Comme de nombreux militants des droits de l’homme, Élie Keyrouz œuvre pour que le tribunal militaire soit réservé uniquement aux militaires qui enfreignent la loi et non aux civils. Il a d’ailleurs présenté un texte de loi – qui n’a certes pas abouti – en ce sens. « Contrairement aux lois en vigueur sur le plan international, au Liban jusqu’à présent le tribunal militaire juge des civils », note-t-il, ajoutant qu’« en 2008, le bloc des Forces libanaises a proposé une loi prévoyant que l’État devrait verser des indemnités et des salaires aux anciens prisonniers libanais des geôles syriennes, mais elle n’a pas abouti ».

Le séjour en prison
Élie Keyrouz n’est pas près d’oublier les dix jours qu’il a passés à la prison des services de renseignements en 2001, suite à la rafle du 7 août, quand sous l’occupation syrienne les services de renseignements libanais avaient arrêté une centaine de militants des Forces libanaises et du Courant patriotique libre. « À la prison du ministère de la Défense, je ne pensais pas à ma libération, mais au jour où je serais transféré vers une autre prison », dit-il. L’ancien député, qui était à l’époque responsable FL, a été torturé et humilié. « Quand je suis sorti de prison j’avais de la haine envers eux, mais ensuite cela s’est dissipé, car la haine détruit la personne qui la porte, relève M. Keyrouz. Je pense jusqu’à présent à mes geôliers et tortionnaires ; ils se portent préjudice à eux-mêmes avant tout. En refusant de reconnaître mon humanité, ils tuent à jamais tout ce qui est humain en eux. »
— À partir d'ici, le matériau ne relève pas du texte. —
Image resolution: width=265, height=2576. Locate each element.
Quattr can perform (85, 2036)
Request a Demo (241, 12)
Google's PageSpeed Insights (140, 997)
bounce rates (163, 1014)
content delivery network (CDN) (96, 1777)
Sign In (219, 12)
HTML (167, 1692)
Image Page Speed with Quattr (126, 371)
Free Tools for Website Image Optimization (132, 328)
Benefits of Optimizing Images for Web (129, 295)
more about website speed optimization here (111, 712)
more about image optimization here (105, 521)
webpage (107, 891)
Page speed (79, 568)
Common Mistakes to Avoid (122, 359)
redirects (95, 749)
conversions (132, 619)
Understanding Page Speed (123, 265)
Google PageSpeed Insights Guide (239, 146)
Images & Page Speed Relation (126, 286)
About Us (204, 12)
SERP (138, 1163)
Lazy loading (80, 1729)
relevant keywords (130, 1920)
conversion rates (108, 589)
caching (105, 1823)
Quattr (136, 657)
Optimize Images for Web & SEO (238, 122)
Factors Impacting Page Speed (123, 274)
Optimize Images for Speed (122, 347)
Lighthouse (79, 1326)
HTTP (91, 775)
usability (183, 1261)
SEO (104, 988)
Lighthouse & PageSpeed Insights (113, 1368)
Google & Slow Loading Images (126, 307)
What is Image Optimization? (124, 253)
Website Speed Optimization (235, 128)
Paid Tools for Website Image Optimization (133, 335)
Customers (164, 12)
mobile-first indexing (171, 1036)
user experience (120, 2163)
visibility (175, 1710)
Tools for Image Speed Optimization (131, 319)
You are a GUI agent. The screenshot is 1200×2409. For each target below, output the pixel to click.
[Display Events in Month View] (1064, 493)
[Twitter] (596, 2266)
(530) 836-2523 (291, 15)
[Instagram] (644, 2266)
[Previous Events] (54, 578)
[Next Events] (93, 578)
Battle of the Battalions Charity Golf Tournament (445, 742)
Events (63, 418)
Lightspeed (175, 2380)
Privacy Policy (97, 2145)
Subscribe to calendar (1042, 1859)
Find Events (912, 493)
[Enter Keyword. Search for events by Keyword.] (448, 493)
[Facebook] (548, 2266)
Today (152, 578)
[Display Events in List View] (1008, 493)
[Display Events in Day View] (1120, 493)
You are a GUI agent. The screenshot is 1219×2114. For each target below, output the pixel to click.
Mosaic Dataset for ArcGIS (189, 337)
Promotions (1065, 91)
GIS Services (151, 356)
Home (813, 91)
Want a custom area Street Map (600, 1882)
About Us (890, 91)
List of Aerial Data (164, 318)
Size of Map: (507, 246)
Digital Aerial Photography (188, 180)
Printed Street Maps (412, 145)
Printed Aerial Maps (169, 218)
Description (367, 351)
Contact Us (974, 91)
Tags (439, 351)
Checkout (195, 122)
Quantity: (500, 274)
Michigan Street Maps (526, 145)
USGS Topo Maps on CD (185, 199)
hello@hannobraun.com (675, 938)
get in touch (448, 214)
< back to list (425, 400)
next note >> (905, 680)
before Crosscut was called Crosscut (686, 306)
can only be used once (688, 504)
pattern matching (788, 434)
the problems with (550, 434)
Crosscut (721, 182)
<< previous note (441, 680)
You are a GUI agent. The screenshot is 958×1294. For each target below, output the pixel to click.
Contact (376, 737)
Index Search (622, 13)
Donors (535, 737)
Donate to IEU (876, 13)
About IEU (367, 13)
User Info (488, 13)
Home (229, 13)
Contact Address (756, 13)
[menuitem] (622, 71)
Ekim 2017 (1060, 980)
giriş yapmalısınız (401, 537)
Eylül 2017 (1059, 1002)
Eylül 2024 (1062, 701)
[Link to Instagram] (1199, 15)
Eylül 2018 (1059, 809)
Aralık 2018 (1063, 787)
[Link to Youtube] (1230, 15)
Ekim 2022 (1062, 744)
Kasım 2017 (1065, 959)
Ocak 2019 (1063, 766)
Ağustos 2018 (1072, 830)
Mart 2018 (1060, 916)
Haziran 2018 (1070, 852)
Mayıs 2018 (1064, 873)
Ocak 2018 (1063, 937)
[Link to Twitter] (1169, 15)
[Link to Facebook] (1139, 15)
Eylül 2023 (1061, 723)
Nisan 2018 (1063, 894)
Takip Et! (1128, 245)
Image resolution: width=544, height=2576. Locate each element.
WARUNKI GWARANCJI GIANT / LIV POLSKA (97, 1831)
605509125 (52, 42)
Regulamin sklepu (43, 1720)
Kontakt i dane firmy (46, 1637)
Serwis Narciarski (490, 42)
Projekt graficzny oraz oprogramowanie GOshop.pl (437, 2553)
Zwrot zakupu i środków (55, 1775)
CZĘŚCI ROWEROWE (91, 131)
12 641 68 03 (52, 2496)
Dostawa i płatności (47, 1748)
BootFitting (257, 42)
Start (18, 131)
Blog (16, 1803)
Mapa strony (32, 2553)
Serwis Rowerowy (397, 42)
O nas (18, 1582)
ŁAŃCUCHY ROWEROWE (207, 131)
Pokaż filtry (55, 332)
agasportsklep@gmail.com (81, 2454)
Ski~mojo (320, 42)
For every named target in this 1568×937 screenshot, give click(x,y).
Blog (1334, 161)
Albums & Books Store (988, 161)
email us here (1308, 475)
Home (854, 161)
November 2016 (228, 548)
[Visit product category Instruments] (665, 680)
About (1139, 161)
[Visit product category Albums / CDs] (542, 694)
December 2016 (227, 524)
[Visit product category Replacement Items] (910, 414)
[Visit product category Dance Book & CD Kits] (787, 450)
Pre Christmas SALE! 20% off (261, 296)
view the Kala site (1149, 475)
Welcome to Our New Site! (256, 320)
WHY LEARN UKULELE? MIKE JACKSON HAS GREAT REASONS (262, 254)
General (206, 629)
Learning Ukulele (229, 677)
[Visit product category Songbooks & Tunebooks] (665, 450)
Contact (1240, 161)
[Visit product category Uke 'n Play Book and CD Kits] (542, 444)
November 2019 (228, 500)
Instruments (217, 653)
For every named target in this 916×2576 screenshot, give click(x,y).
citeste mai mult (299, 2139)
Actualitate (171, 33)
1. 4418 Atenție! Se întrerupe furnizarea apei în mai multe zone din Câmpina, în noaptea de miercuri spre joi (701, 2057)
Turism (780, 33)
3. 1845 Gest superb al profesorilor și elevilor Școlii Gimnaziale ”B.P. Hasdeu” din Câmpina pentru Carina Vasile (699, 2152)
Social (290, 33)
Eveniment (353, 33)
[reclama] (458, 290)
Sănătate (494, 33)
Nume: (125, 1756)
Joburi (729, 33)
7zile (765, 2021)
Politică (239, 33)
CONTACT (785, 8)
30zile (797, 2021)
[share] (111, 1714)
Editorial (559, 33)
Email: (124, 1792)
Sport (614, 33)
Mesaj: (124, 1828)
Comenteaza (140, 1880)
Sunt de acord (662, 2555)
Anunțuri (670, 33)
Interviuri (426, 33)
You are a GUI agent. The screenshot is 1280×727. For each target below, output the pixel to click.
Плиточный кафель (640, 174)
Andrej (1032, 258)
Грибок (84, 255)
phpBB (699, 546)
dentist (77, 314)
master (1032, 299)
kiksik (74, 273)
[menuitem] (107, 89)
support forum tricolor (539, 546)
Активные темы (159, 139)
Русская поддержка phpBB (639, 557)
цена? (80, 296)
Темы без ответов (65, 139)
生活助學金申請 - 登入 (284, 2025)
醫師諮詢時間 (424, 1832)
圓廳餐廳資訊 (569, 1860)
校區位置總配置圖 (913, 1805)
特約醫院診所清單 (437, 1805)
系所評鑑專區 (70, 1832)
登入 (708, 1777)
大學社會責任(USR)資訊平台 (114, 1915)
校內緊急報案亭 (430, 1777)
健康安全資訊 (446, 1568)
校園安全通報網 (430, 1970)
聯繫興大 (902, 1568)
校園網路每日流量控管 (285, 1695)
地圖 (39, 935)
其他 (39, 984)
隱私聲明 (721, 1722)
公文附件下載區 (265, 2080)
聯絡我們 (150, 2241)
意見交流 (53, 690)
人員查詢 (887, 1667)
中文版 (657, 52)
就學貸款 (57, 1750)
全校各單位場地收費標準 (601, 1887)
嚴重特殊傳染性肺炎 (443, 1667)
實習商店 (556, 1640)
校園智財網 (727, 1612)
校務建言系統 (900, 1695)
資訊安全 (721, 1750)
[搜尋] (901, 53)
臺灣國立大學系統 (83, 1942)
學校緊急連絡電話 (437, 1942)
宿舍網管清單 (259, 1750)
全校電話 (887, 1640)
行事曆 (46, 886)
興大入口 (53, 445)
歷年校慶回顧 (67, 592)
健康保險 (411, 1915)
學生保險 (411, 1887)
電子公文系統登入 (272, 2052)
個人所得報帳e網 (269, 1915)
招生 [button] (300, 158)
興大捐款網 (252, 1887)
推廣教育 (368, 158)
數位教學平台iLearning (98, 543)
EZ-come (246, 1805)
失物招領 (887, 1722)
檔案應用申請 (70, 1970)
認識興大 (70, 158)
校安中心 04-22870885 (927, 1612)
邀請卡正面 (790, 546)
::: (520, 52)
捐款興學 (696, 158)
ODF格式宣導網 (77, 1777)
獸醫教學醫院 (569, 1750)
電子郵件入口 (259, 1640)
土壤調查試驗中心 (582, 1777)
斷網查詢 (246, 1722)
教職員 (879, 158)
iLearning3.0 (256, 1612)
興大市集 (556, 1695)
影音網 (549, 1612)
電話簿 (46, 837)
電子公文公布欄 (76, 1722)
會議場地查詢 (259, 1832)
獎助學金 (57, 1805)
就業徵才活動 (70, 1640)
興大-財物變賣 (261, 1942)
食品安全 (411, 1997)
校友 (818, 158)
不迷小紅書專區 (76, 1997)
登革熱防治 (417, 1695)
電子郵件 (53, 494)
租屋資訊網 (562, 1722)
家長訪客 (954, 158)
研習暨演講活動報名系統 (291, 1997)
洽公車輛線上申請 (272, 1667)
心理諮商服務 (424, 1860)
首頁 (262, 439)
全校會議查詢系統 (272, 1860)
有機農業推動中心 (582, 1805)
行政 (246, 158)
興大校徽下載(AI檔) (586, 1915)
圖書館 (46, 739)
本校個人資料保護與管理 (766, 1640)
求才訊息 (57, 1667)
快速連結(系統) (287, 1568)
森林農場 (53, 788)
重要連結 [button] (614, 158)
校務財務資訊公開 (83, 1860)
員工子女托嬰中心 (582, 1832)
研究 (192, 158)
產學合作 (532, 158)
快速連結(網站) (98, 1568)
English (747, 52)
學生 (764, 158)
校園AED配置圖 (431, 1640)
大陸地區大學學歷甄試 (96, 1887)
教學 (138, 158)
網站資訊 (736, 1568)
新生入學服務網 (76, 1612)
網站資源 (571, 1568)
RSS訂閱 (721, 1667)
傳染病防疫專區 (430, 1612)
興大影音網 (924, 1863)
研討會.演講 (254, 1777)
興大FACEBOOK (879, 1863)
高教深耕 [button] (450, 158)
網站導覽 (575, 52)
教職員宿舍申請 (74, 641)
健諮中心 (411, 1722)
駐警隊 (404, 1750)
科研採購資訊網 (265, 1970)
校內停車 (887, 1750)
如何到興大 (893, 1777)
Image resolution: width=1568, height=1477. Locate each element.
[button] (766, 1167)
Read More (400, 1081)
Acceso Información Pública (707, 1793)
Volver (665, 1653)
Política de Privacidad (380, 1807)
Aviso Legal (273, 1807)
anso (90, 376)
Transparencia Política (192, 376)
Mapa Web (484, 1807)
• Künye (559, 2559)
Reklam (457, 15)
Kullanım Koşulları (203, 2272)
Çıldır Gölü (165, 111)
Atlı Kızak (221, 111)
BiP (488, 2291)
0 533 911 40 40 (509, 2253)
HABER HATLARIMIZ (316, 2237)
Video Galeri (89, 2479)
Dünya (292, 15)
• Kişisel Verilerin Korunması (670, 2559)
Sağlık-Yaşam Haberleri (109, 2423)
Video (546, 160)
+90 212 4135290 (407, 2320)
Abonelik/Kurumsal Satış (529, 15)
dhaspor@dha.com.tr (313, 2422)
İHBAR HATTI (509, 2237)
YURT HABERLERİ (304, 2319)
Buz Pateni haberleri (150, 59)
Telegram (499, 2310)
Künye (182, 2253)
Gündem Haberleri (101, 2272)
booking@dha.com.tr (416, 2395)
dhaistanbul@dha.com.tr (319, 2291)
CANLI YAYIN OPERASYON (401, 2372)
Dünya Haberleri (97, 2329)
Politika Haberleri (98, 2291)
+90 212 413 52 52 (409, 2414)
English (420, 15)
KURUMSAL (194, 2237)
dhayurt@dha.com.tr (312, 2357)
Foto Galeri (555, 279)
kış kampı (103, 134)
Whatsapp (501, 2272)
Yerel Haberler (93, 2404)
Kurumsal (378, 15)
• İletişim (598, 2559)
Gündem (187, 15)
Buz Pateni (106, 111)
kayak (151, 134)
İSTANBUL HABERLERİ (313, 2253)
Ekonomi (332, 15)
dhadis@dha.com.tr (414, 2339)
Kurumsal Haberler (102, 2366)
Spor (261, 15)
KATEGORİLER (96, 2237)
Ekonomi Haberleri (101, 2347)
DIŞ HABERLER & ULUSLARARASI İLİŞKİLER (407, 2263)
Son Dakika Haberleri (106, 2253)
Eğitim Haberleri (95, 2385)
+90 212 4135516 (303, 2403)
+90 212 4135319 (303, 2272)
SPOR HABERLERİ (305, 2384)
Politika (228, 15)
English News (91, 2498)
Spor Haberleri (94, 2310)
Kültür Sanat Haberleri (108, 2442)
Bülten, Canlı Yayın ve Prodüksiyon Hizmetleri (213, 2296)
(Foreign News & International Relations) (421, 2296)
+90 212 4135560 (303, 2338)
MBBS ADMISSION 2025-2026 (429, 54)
L’ancien député souhaite que le nouveau Parlement puisse accomplir sa mission, rappelant à ce propos que lors de son premier mandat entre 2005 et 2009, « l’action de l’Assemblée a entièrement été gelée durant deux ans parce que certains ne voulaient pas que le projet du Tribunal spécial pour le Liban aboutisse ».
Avec la fin de son mandat de député, Élie Keyrouz compte se consacrer à la lutte pour le respect des droits de l’homme. Il veut aussi écrire. Il commencera par un livre sur l’expérience des Forces libanaises et de ses militants de 1994, l’année de l’arrestation du chef des FL Samir Geagea, à 2005, l’année du retrait militaire syrien du Liban, en passant bien sûr par la rafle d’août 2001 et sa propre expérience dans ce cadre.